I offered my friend what advice I could, as a layman. Looking back, I think the advice applies to all of us when we begin a hard work we’re given to do. Marriage, for example, or parenting, or teaching CCD or RCIA if you’ve never taught adults, or talking to people about the Faith if you don’t like risking confrontation, or being a friend to the friendless if you’re shy. We may all find ourselves being young at something we have to do, no matter how old we are.

Just do what you know, I told my friend. That way, you won’t look silly pretending to be something you’re not. You will look like someone who offers what he has without pretending to have more, and people like that kind of honesty and transparency. Keep working to learn more. People appreciate someone who knows he doesn’t know enough and cares enough to practice. They’ll forgive the man who thinks himself a student and who studies to serve his people, though he has to pass.

A job for supermen

The priesthood is a special calling, though. My anxious young friend had reason to worry. It’s a job for supermen, I told him, and most men aren’t super. Fortunately God in His wisdom gave us priests whose mediatorial role is primarily a by-the-book affair. He has the missal to guide him in celebrating the Mass, for example, and a form for hearing confessions. The Church has a system by which the least adequate of men may learn to serve her as priests, if they are called and if they are obedient.

We are not left, as are our Baptist friends, to depend upon the personal gifts of our ministers. If they have a bad preacher, the central purpose of the service is lost. If we have a bad preacher, that priest still brings us Christ in His Body and Blood. All he has to do is read the black and do the red, as the saying goes. God knew what he was doing when he designed the priesthood.

I told my student to trust the people who’d picked him and just put on the uniform and do the job. He has a job description and a manual. The routine is set and the tools are ready. The old guys are around to help. He should get better with practice, of course, but he would start out good enough.

He worried too much that his parishioners would think him young and ignorant, I continued. Some will, because people are people. But most just want their priest to be a good priest.

Read more: A priest’s first prayer: “You have to break my heart, always.”

From the layman’s point of view, having a young priest is a bit like riding with a new driver who’s agreed to take you some place no one else would. You don’t mind his driving slowly and looking both ways several times at every stop sign. You don’t object when he stays in the right lane on the highway even when he’s behind an even slower moving car. You’re grateful that he does.

A simple job

The basic job is a simple and straightforward one. The driver has to drive the car along a set route, following the laws of the road, taking obvious precautions. He’s not being asked to race a powerful F-1 racing car through the tight narrow streets of a medieval city in a Grand Prix race. He’s being asked to run you over to the next town.

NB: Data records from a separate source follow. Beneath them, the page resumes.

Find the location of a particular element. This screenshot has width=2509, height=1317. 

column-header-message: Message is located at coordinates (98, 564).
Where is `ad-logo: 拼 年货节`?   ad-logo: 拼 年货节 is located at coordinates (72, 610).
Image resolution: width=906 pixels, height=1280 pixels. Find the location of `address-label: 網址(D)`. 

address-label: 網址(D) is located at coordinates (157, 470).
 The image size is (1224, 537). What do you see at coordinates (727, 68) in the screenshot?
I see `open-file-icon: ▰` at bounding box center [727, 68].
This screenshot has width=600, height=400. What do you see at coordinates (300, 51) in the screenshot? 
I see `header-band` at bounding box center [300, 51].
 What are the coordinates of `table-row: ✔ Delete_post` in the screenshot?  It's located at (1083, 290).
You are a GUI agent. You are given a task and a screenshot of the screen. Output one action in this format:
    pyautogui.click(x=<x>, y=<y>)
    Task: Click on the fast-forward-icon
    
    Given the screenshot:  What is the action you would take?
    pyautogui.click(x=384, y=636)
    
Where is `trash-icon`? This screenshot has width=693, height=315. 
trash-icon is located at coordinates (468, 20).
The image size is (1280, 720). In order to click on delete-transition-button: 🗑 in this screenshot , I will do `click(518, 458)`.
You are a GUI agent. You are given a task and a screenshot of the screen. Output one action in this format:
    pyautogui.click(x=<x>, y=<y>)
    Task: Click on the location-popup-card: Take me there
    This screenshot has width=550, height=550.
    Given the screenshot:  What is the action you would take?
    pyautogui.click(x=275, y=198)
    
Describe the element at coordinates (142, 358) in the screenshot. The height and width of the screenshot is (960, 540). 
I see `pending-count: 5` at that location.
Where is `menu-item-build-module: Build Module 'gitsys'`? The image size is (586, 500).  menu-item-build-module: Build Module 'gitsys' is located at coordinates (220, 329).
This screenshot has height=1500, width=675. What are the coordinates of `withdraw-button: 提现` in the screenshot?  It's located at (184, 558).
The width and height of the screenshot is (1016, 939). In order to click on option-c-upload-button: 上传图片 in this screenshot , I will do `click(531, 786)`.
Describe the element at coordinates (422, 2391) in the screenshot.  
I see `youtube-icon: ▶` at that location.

And (to extend the analogy) you may find the new driver’s conversation interesting, especially if he has an enthusiasm for the places through which he’s driving you, or even an enthusiasm for driving by itself. He might offer you pleasures the better driver would not, partly because he is new to driving people around.

The average parishioner wants priests who love God and love them and love what they’re doing, and they’ll forgive a lot of someone who does all this. He may be young and green, and as awkward as a basset puppy, and go through life with that deer-in-the-headlights look, but they’ll accept him if he does what he’s supposed to as well as he can, and does it for them.